Richard Briffault: Rich has put it well. The current legal structure in most states already assures state supremacy and control. State governments do well under the current system. In most states, they can delegate fiscal and operational responsibility for most public services and regulation—public safety, education, sanitation, land use, etc.—to local governments but then intervene whenever they want to displace local policies, add new requirements, or curtail local initiative. The events of 2020-21 demonstrate that state power goes beyond preemptive legislation, and is not attributable just to gerrymandered legislatures. Most of the state actions countermanding local efforts to facilitate voting or address COVID were from statewide elected officials or their appointees -- governors, attorneys general, secretaries of state, or executive cabinet officers. Powerful state actors don’t need to restructure local governments. They have little trouble imposing their priorities under the existing system.

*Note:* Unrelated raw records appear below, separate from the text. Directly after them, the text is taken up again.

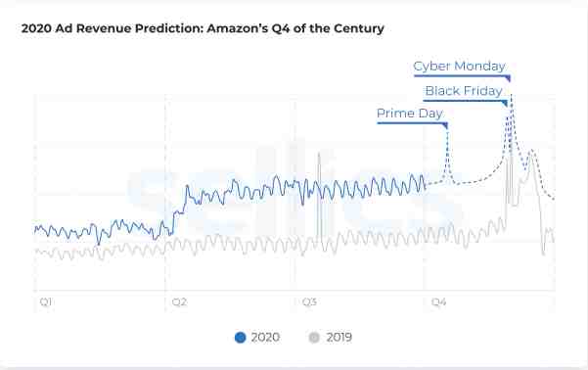This screenshot has height=370, width=588.
Task: Toggle the 2019 gray legend dot
Action: tap(314, 338)
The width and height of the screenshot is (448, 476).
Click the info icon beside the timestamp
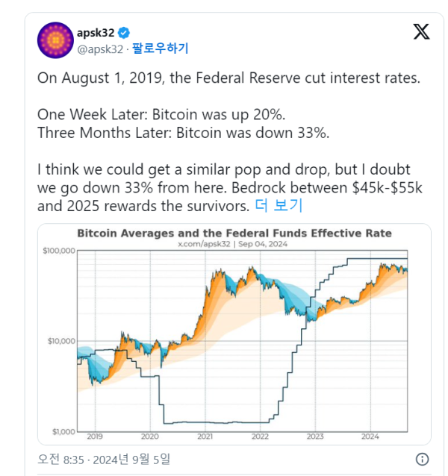(x=422, y=459)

To put the point in political economy terms, what is the equilibrium of this game? That is, how would you expect localities to respond to overbearing states? Defensively, through litigation? Surrendering? Accommodating/adapting in certain ways? War is the metaphor here. So what does “peace” look like and how might we get there?

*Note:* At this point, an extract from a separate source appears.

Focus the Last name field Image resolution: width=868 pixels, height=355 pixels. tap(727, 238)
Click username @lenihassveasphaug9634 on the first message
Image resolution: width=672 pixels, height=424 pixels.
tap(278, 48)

Rich Schragger: There is no peace. When the anti-city party controls the state legislature, cities lose. And under our current electoral system--and despite one person, one vote--cities continue to be under-represented. Home rule also does little to protect them. The urban-rural wedge issues--mask mandates, vaccines, guns, abortion, LGBTQ rights, BLM, policing, environmental protection, religious exemptions--enhance the power of the statewide anti-city party. That party does not see any benefit in accommodating the urban voter under current conditions. Of course, shifts in statewide majorities—and here cities and urban counties do have the benefit of large populations—can result in a change of party control of statewide offices. But the anti-city party can hang-on in the legislature despite regularly losing statewide; gerrymandering and voter suppression laws are obviously intended to minimize the influence of the urban voter.

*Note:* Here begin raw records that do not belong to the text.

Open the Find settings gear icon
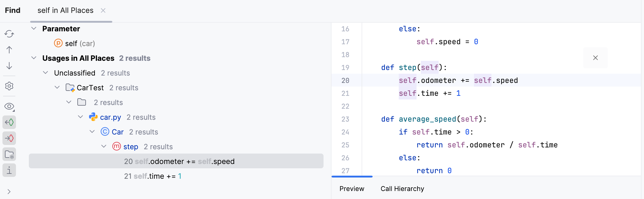This screenshot has width=644, height=199. [x=9, y=86]
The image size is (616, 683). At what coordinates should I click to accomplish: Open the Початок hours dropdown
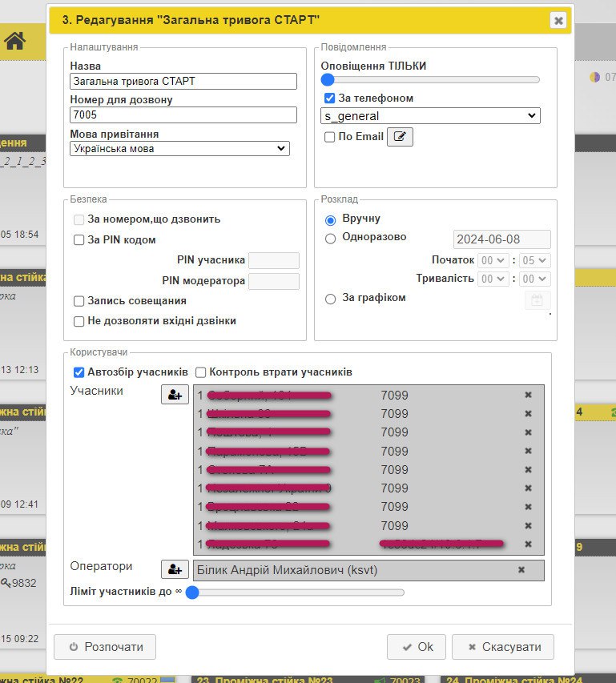tap(493, 260)
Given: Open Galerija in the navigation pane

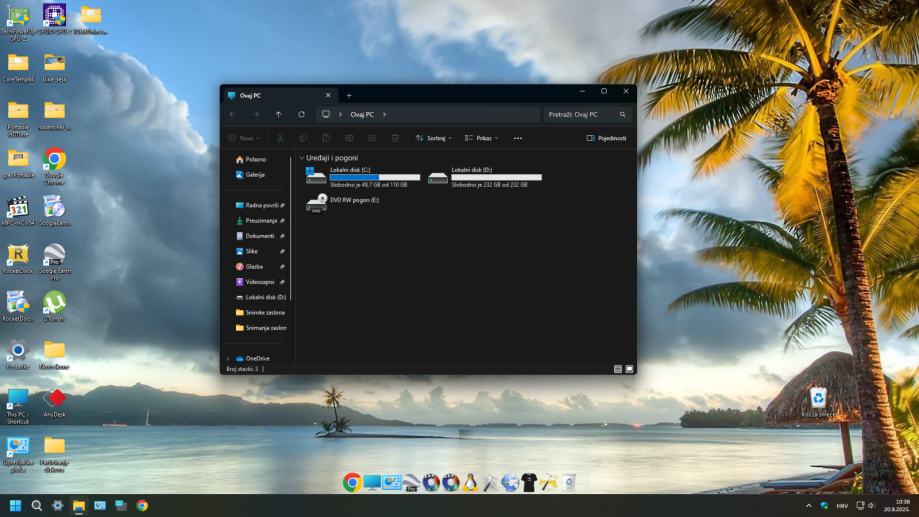Looking at the screenshot, I should 254,174.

Richard Briffault: Once again, I agree with Rich. The competition over policy, politics, and power is hard-wired into the system, as you would expect in a multi-tiered democracy. As Madison explained, “the latent causes of faction are . . . sown in the nature of man, and we see them everywhere.”


Cities can seek to defend or advance their interests through litigation, state politics, and national politics. Litigation is not likely to be successful often, but there have been occasional wins. More important, is state politics. If the policies, interests, and values associated with cities and metropolitan areas spread as metropolitan areas spread, state decision-making can change. True, gerrymandering and vote suppression are real obstacles. But state-wide elections—governors, attorney generals, ballot propositions—can end-run gerrymandering, and concerted political organization can potentially overcome regressive voting rules and flip legislatures. Colorado and Virginia are good examples of how state politics can change and be more accepting of city policies. The 2020 election shows the potential for change in Arizona and Georgia – although the attack on free and fair elections in both states since then shows how hard state-level forces are willing to fight back. There is also the potential for support for city interests and city values from the national government, which can constrain or preempt the states. Battles lost at the state level can be refought, and potentially won – with the help of the representatives of more city-friendly states -- at the national level.


The “equilibrium” is not anything like “peace” but ongoing conflict. In a system designed so that “ambition must be made to counteract ambition,” why would we expect anything else?